[Entries shown — start]

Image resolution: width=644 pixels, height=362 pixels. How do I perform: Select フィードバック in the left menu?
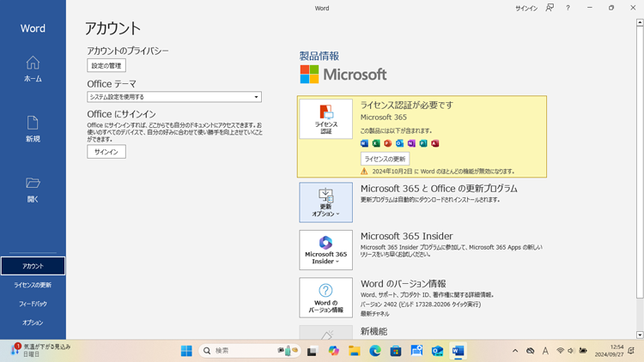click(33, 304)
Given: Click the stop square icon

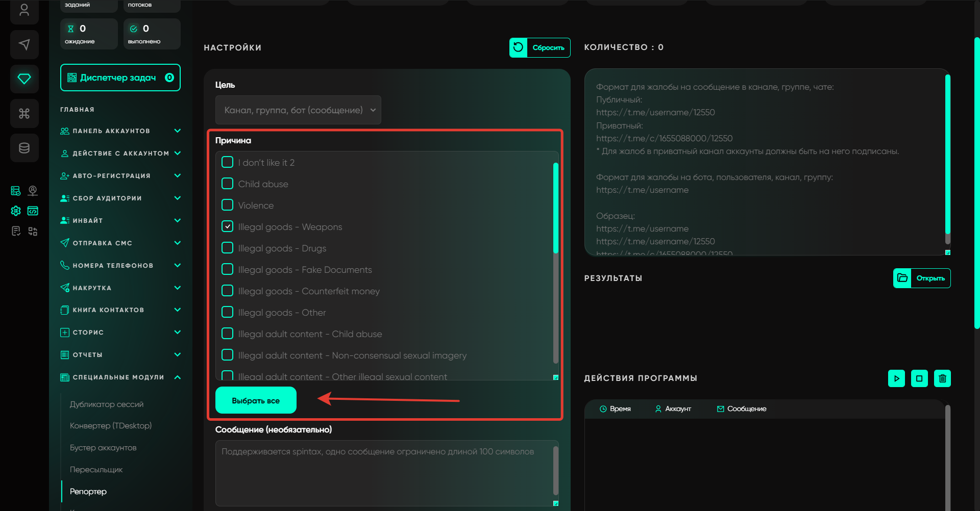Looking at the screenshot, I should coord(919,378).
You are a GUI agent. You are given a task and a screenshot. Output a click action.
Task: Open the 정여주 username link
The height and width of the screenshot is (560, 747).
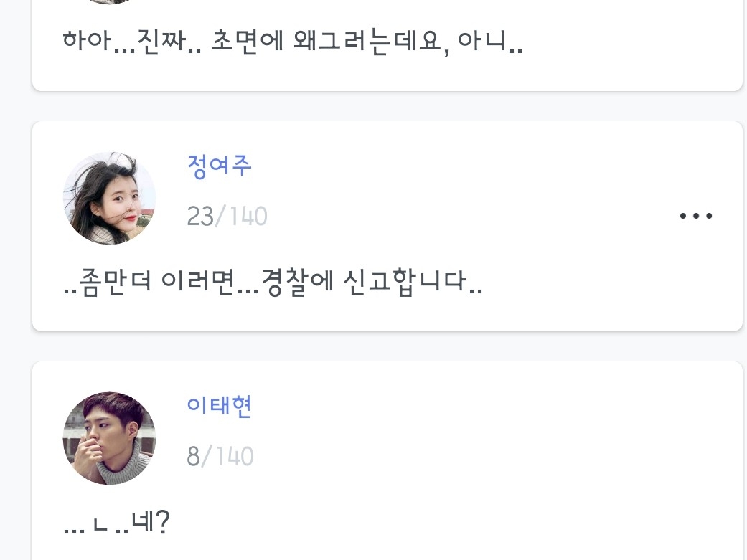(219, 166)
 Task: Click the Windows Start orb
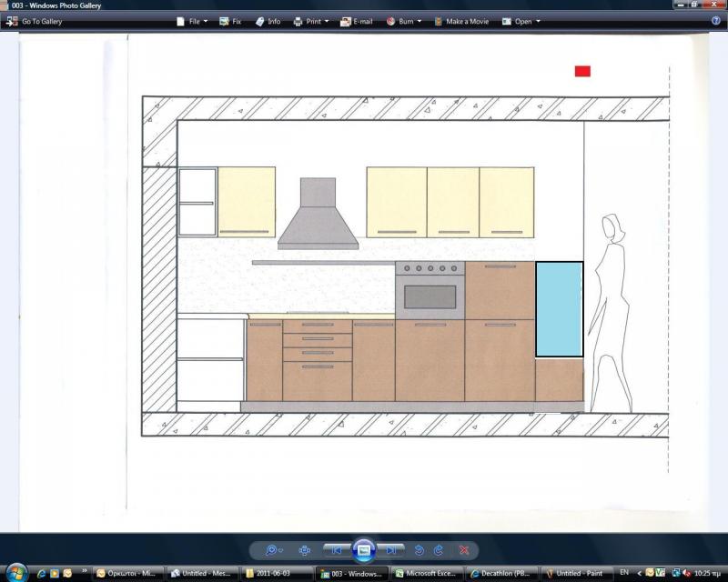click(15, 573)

[Entries shown — finish]

● Work instruction
Reproduce each line of the records above, exactly and without pictures.

● Result
Image resolution: width=644 pixels, height=362 pixels. How do I perform: Select フィードバック in the left menu?
click(33, 304)
Given: Click the stop square icon

Looking at the screenshot, I should coord(919,378).
You are a GUI agent. You are given a task and a screenshot. Output a click action.
Task: Open the 정여주 username link
The height and width of the screenshot is (560, 747).
(219, 166)
 Task: Click the Windows Start orb
click(15, 573)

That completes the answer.